The TensorRT-LLM release (v0.10.0) is implementation-complete and in final UAT before tagging. Run llem --version against your installed package for the authoritative current version.

Pre-1.0 disclaimer: the tool is research-grade for single-machine use. It is not yet at the stability and API-stability bar of a 1.0 release.


What is planned

Milestone 5 - SGLang

Next planned milestone. Key deliverable: SGLang engine backend with RadixAttention energy profiles. RadixAttention's KV-cache reuse mechanism creates an unusual energy signature (lower energy on repeated prefix patterns) that requires a dedicated measurement treatment.

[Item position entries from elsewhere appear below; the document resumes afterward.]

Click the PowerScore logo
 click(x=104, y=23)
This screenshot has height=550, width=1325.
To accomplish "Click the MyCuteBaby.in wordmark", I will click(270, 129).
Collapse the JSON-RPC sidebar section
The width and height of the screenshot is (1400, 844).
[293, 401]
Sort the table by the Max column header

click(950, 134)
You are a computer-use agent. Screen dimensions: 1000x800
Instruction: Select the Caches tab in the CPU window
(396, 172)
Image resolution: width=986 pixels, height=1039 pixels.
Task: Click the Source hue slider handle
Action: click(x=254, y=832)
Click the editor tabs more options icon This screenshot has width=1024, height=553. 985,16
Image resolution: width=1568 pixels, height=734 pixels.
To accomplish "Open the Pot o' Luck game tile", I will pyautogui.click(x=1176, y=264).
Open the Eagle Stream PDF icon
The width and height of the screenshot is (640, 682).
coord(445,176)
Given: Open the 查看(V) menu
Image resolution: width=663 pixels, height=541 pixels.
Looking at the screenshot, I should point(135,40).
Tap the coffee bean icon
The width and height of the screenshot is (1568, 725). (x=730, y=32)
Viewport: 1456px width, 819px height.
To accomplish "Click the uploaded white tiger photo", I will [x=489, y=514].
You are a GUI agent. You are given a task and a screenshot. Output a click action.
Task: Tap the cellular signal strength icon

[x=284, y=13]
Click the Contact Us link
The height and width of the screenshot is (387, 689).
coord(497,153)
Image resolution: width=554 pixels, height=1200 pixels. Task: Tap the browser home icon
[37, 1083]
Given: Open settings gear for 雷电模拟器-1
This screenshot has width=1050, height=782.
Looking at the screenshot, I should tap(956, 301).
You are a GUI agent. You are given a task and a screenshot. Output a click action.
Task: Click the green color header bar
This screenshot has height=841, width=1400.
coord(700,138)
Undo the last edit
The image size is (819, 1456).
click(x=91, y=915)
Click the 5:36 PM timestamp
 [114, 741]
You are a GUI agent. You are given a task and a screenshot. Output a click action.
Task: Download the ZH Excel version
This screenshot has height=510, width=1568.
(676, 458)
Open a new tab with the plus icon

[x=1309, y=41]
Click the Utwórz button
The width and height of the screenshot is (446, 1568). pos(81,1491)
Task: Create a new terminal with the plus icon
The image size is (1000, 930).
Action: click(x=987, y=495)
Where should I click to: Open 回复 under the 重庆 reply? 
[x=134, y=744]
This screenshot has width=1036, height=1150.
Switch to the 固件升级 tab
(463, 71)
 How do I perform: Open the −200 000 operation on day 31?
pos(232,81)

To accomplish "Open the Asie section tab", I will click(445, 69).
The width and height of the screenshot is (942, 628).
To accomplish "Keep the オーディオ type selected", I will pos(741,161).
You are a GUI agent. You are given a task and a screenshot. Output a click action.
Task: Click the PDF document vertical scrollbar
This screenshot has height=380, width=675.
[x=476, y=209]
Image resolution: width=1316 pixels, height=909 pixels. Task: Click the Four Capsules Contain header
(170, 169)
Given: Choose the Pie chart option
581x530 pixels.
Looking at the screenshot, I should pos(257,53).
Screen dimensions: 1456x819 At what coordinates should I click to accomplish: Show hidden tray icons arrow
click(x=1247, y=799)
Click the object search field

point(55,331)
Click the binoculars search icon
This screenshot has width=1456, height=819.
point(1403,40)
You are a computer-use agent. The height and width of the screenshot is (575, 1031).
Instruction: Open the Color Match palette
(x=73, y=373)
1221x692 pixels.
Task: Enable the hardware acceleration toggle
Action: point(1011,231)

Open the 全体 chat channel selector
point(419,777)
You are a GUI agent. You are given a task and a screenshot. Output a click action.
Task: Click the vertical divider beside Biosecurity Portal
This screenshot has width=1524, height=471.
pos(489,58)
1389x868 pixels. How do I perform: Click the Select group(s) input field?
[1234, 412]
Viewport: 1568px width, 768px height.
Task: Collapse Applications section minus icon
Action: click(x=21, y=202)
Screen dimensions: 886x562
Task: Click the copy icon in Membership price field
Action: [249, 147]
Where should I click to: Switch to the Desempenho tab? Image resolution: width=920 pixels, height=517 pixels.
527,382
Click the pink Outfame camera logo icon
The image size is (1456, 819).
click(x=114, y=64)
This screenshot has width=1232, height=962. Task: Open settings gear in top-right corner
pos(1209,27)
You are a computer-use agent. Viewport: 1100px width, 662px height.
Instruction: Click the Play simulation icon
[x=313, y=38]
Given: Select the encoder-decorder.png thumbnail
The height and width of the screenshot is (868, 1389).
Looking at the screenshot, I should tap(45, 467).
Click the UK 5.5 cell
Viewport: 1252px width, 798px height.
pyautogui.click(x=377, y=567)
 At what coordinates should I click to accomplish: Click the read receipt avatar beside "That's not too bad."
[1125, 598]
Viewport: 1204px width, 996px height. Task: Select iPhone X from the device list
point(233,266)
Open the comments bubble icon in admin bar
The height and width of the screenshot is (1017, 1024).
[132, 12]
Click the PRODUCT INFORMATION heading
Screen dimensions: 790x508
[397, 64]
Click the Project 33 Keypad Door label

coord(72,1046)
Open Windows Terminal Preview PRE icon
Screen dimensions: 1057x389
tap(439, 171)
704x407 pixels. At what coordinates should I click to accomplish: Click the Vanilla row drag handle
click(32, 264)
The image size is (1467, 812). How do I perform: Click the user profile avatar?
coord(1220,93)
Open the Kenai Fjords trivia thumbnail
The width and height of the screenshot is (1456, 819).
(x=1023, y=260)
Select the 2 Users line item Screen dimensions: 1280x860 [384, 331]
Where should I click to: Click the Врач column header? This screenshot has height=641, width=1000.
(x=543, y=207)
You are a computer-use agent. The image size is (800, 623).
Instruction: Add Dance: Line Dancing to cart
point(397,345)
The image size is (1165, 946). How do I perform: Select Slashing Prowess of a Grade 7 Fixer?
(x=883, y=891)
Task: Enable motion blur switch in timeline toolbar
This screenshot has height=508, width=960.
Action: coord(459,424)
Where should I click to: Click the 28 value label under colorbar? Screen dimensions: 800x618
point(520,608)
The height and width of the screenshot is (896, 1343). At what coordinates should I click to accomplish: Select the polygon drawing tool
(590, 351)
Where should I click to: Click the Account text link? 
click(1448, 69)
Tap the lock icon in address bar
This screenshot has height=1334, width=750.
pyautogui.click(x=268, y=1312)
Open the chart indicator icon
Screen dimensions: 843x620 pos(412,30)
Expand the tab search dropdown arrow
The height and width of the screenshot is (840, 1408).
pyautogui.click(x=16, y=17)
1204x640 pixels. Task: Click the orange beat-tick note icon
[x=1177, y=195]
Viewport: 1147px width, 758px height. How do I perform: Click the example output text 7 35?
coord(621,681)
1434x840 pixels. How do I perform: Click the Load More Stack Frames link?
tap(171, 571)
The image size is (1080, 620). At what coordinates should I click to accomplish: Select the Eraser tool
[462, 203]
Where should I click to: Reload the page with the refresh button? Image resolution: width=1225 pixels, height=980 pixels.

Scope includes: SGLang Docker image, engine plugin, parameter miner, and methodology documentation for prefix-aware energy measurement.

Beyond Milestone 5

Under consideration (not yet scoped):

  • Agentic-frameworks measurement - measuring energy for multi-turn and tool-use inference patterns (higher variance, longer sequences, memory pressure).
  • lm-eval integration - routing lm-eval harness prompts through LLenergyMeasure's measurement window so quality and efficiency results share the same experimental record.
  • 1.0.0 release - reserved for when the API surface is stable and the tool has been validated in real research workflows.

Stable contracts

The following are stable across pre-1.0 minor versions and will not change without a deprecation notice:

  • ExperimentResult schema - the flat result shape and the headline fields (total_energy_j, energy_adjusted_j, mj_per_tok_adjusted, avg_tokens_per_second, total_inference_time_sec, total_flops). New fields may be added; existing fields will not be renamed or removed.
  • Study config top-level keys - task, sweep, experiments, study_execution, runners. Key names and their structural role will not change.
  • CLI commands - llem run and llem config are stable. Flag names (--model, --engine, --dtype) are stable.

Pre-1.0 disclaimer: minor-version bumps (0.10 to 0.11 etc.) may include breaking changes to internal APIs, engine plugin interfaces, and sampler backends. Changes that break the stable contracts above will be called out explicitly in the changelog.


How to influence the roadmap

The roadmap is driven by research use cases. To propose a feature, report a gap, or ask a design question:

  1. Search existing GitHub issues for similar requests.
  2. Open an issue with the design-question label for capability decisions, or bug for defects.
  3. For larger proposals (new engine, new measurement method), include a motivating use case - a concrete experiment you want to run that the tool currently cannot.

See Contributing: development for how to contribute code.